[Supplied data Boundary: Start]

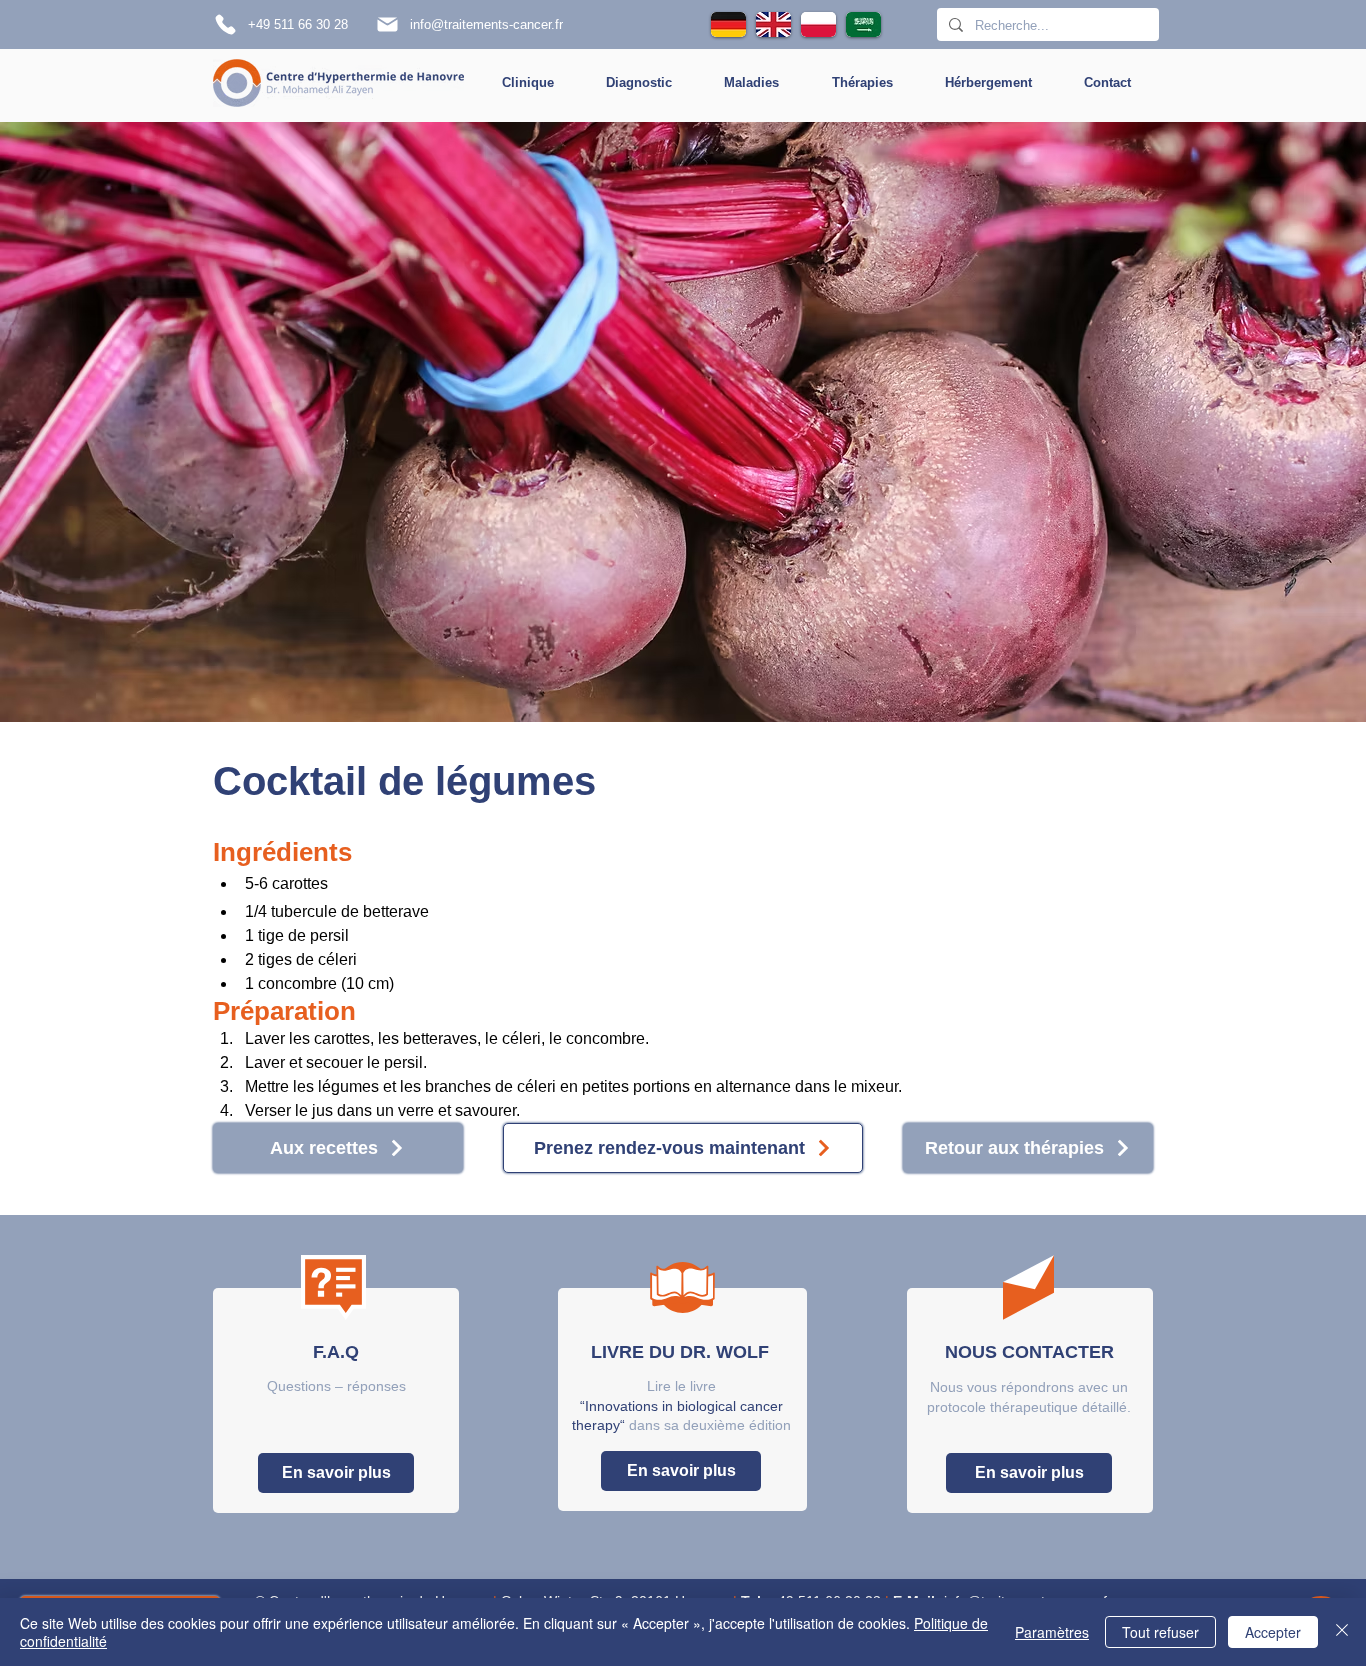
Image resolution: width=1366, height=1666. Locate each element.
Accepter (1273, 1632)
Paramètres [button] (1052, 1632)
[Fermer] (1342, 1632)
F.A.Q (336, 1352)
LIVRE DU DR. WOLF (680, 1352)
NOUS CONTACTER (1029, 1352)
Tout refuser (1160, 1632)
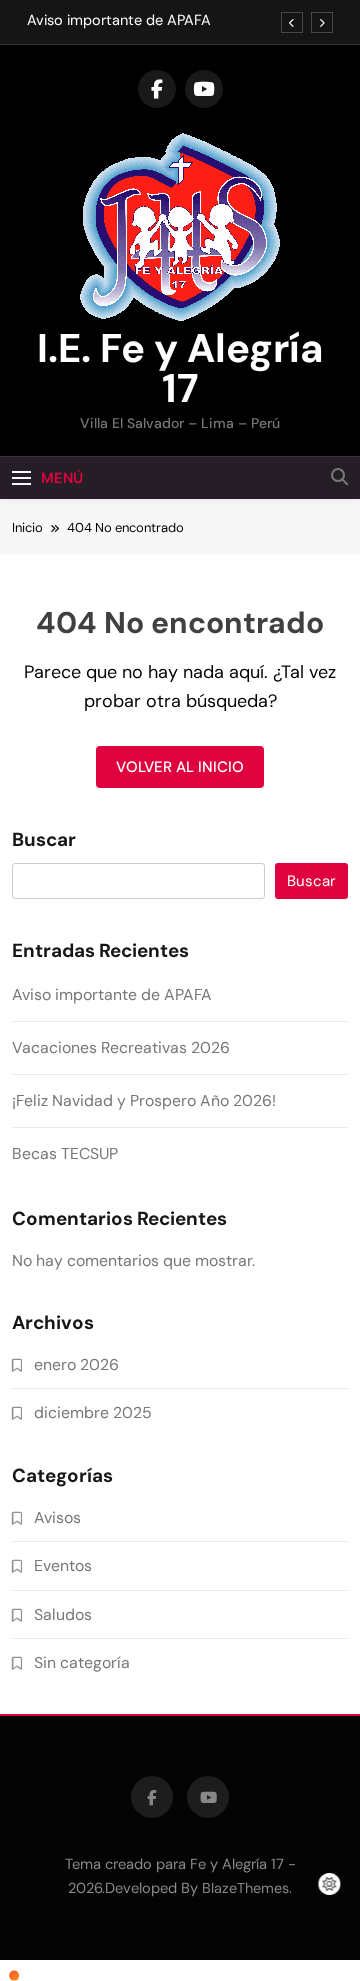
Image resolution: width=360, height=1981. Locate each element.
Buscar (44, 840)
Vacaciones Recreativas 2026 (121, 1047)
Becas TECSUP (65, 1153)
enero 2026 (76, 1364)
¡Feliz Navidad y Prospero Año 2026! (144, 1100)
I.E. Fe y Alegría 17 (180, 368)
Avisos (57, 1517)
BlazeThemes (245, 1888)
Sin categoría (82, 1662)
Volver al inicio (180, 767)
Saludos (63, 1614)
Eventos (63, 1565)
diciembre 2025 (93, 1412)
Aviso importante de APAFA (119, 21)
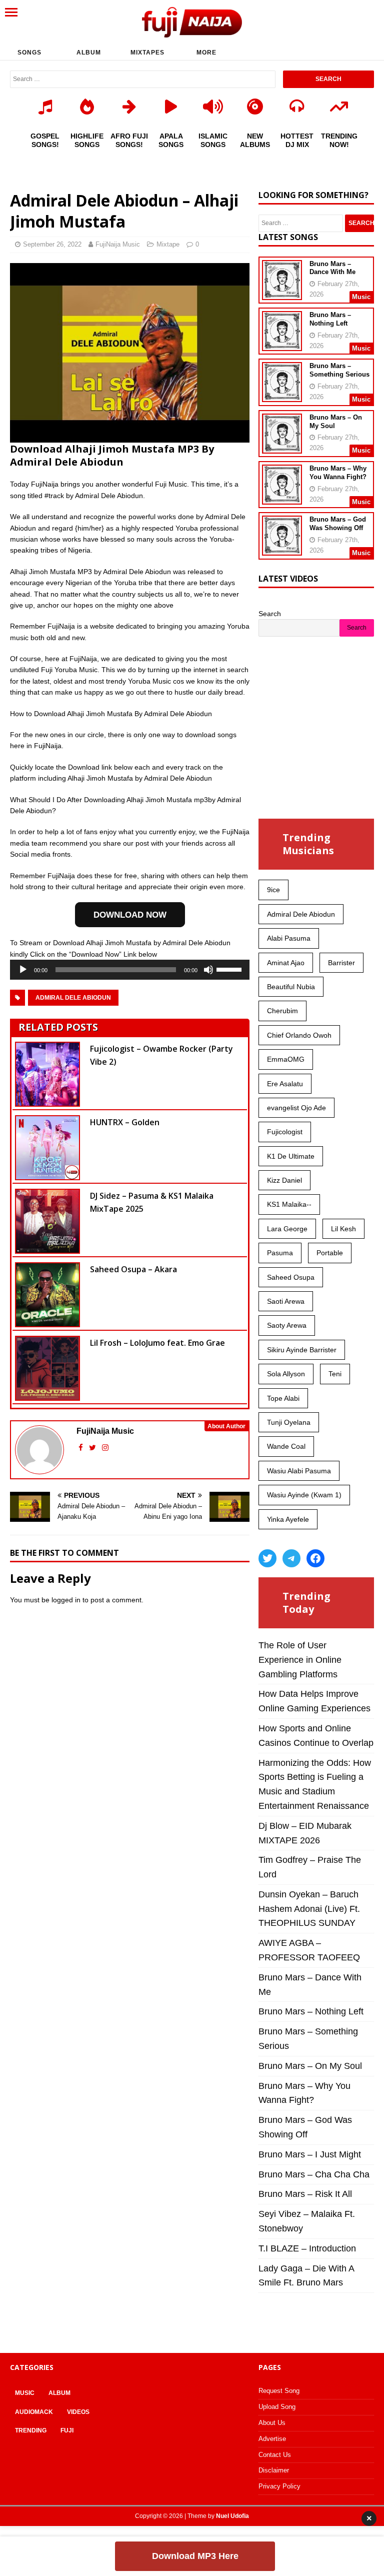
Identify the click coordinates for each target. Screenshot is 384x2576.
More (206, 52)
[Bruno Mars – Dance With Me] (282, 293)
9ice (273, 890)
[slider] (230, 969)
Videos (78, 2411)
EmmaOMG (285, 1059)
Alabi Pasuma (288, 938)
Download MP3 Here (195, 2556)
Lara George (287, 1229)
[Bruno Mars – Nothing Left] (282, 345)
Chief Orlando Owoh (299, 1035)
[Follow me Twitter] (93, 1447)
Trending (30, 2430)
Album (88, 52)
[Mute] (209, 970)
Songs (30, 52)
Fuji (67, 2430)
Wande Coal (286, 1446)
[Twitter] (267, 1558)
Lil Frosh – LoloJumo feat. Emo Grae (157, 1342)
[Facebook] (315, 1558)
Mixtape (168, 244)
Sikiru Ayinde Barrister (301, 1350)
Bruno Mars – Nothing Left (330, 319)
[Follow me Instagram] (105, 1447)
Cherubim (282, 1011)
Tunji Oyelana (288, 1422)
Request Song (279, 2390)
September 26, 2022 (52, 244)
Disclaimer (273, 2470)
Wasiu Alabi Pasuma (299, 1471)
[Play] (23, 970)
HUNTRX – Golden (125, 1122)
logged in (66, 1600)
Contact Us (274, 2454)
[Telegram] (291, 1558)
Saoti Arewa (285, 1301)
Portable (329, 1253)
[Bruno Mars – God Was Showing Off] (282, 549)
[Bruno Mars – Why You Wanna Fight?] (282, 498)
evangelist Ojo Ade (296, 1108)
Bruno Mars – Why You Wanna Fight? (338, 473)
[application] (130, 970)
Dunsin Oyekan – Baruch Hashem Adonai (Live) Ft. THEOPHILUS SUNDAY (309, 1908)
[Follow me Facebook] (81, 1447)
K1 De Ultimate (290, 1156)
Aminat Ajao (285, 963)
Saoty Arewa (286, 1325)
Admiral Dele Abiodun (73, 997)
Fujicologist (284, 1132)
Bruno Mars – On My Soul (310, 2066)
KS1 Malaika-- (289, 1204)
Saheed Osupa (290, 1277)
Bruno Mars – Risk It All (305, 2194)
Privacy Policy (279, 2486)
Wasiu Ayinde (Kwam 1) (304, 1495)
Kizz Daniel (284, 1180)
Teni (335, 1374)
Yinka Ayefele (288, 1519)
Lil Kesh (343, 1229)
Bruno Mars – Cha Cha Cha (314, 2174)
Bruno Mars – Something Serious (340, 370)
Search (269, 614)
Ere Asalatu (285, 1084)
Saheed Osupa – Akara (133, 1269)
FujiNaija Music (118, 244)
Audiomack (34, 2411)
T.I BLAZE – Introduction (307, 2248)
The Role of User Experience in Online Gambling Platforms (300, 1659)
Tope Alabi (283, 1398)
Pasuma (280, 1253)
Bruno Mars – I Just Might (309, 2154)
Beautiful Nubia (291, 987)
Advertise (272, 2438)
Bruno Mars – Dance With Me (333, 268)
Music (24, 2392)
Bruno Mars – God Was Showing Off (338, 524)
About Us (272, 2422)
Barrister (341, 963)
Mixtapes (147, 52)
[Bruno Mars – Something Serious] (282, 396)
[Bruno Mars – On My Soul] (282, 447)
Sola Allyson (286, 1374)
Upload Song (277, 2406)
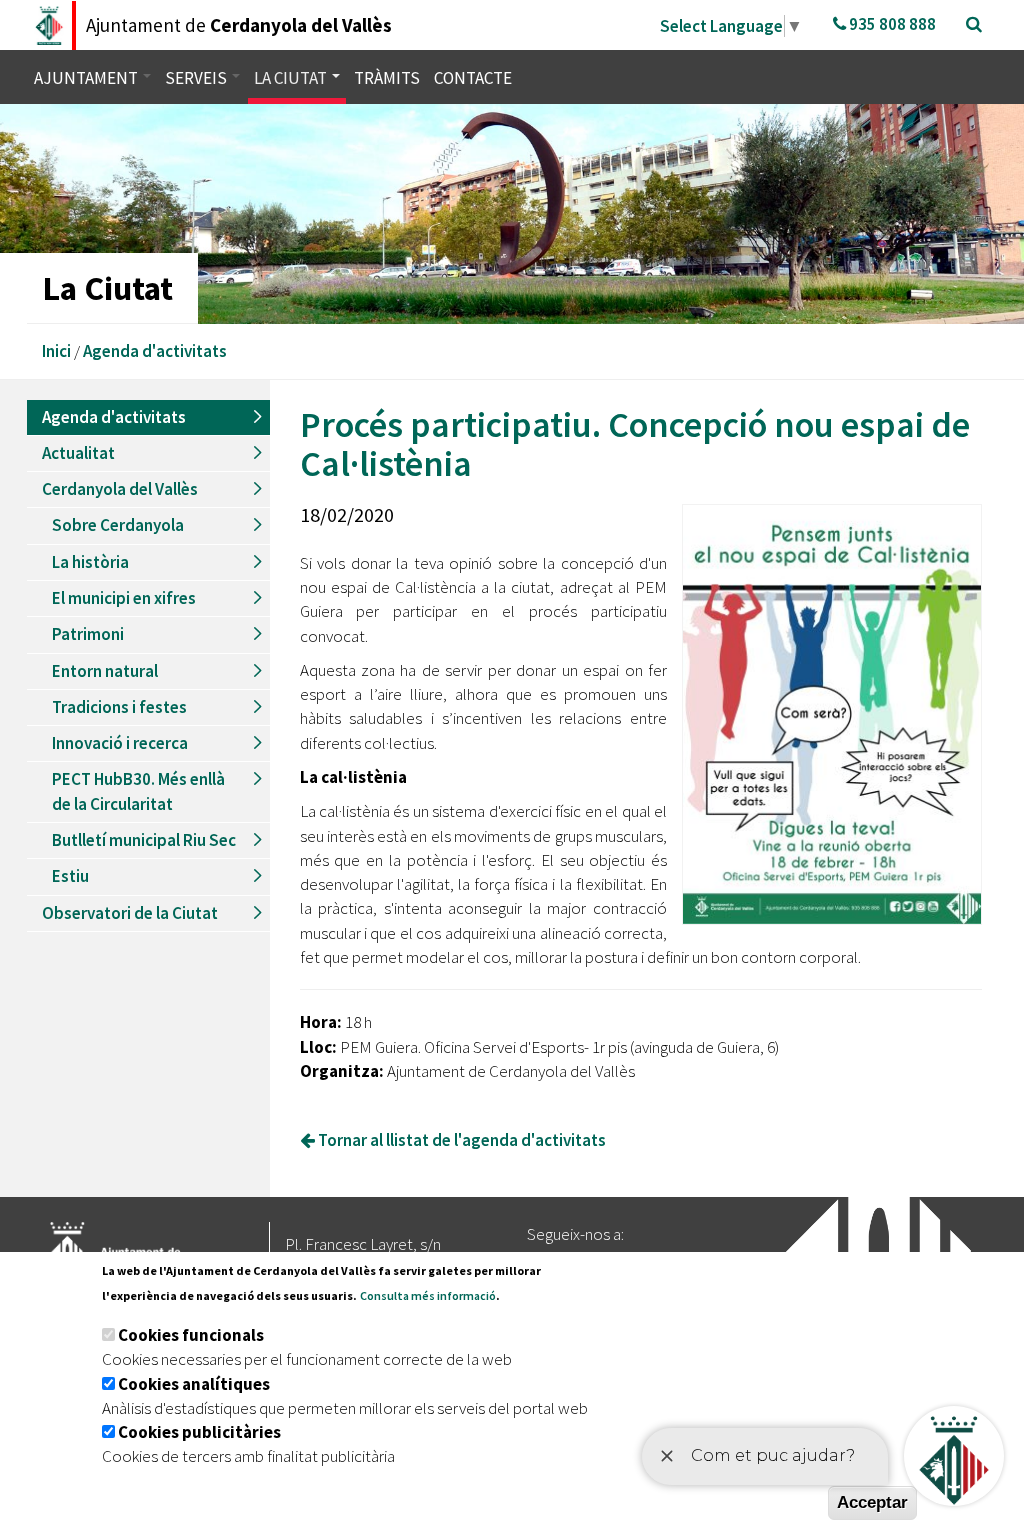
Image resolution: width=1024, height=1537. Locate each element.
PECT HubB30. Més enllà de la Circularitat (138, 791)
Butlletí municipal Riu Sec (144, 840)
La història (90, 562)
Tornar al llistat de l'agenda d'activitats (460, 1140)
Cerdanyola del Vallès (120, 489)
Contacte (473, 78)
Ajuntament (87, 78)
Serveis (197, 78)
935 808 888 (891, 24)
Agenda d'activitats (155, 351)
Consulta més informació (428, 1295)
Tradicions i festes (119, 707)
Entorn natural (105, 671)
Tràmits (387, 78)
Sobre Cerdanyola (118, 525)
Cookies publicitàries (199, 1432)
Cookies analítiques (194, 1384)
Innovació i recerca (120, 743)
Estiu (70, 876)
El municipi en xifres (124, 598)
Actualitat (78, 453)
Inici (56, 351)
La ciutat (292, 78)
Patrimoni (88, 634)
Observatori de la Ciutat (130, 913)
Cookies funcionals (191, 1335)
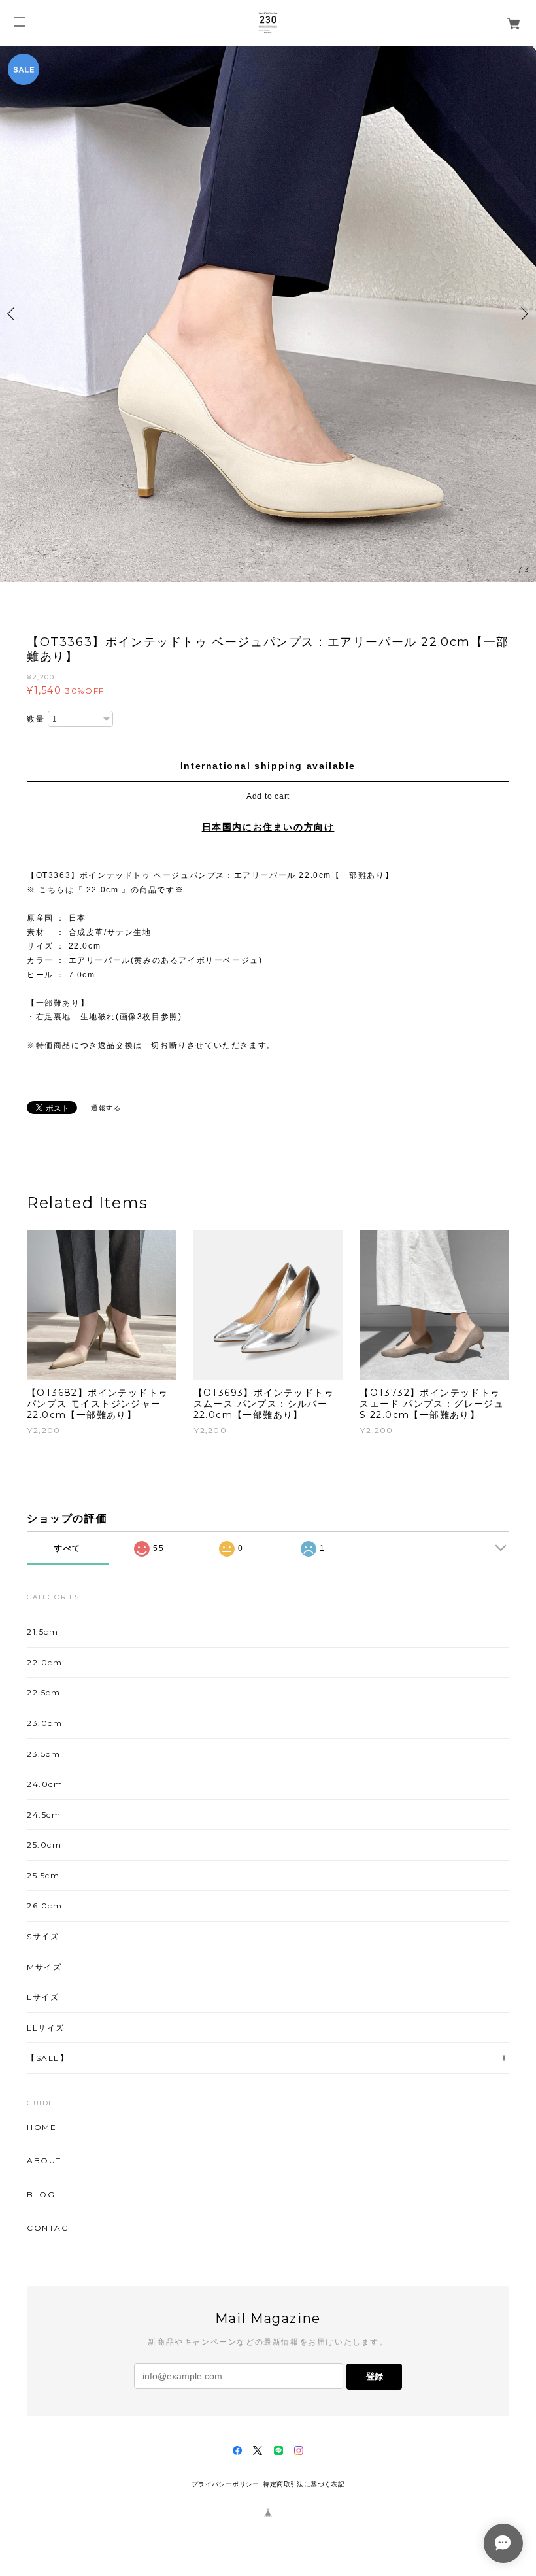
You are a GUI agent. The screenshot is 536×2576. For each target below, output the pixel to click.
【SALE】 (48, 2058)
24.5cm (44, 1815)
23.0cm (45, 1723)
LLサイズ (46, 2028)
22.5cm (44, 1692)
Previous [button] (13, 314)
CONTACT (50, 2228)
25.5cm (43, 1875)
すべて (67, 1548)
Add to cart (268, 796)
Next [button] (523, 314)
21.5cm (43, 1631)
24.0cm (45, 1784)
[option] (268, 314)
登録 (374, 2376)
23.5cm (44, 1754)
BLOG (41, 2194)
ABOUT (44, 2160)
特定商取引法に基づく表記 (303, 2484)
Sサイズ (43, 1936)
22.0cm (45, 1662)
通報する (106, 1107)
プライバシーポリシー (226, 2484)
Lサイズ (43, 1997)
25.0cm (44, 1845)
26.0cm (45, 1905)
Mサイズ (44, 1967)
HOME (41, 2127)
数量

[Supplied data Boundary: End]

### Required work
Reproduce exactly the entries above, limited to the lines from the one with "[Facebook] (315, 1558)" through the one with "Upload Song (277, 2406)", both included.

### Exercise response
[Facebook] (315, 1558)
Mixtape (168, 244)
Sikiru Ayinde Barrister (301, 1350)
Bruno Mars – Nothing Left (330, 319)
[Follow me Instagram] (105, 1447)
Cherubim (282, 1011)
Tunji Oyelana (288, 1422)
Request Song (279, 2390)
September 26, 2022 (52, 244)
Disclaimer (273, 2470)
Wasiu Alabi Pasuma (299, 1471)
[Play] (23, 970)
HUNTRX – Golden (125, 1122)
logged in (66, 1600)
Contact Us (274, 2454)
[Telegram] (291, 1558)
Saoti Arewa (285, 1301)
Portable (329, 1253)
[Bruno Mars – God Was Showing Off] (282, 549)
[Bruno Mars – Why You Wanna Fight?] (282, 498)
evangelist Ojo Ade (296, 1108)
Bruno Mars – Why You Wanna Fight? (338, 473)
[application] (130, 970)
Dunsin Oyekan – Baruch Hashem Adonai (Live) Ft. THEOPHILUS SUNDAY (309, 1908)
[Follow me Facebook] (81, 1447)
K1 De Ultimate (290, 1156)
Aminat Ajao (285, 963)
Saoty Arewa (286, 1325)
Admiral Dele Abiodun (73, 997)
Fujicologist (284, 1132)
Bruno Mars – On My Soul (310, 2066)
KS1 Malaika-- (289, 1204)
Saheed Osupa (290, 1277)
Bruno Mars – Risk It All (305, 2194)
Privacy Policy (279, 2486)
Wasiu Ayinde (Kwam 1) (304, 1495)
Kizz Daniel (284, 1180)
Teni (335, 1374)
Yinka Ayefele (288, 1519)
Lil Kesh (343, 1229)
Bruno Mars – Cha Cha Cha (314, 2174)
Bruno Mars – Something Serious (340, 370)
Search (269, 614)
Ere Asalatu (285, 1084)
Saheed Osupa – Akara (133, 1269)
FujiNaija Music (118, 244)
Audiomack (34, 2411)
T.I BLAZE – Introduction (307, 2248)
The Role of User Experience in Online Gambling Platforms (300, 1659)
Tope Alabi (283, 1398)
Pasuma (280, 1253)
Bruno Mars – I Just Might (309, 2154)
Beautiful Nubia (291, 987)
Advertise (272, 2438)
Bruno Mars – Dance With Me (333, 268)
Music (24, 2392)
Bruno Mars – God Was Showing Off (338, 524)
About Us (272, 2422)
Barrister (341, 963)
Mixtapes (147, 52)
[Bruno Mars – Something Serious] (282, 396)
[Bruno Mars – On My Soul] (282, 447)
Sola Allyson (286, 1374)
Upload Song (277, 2406)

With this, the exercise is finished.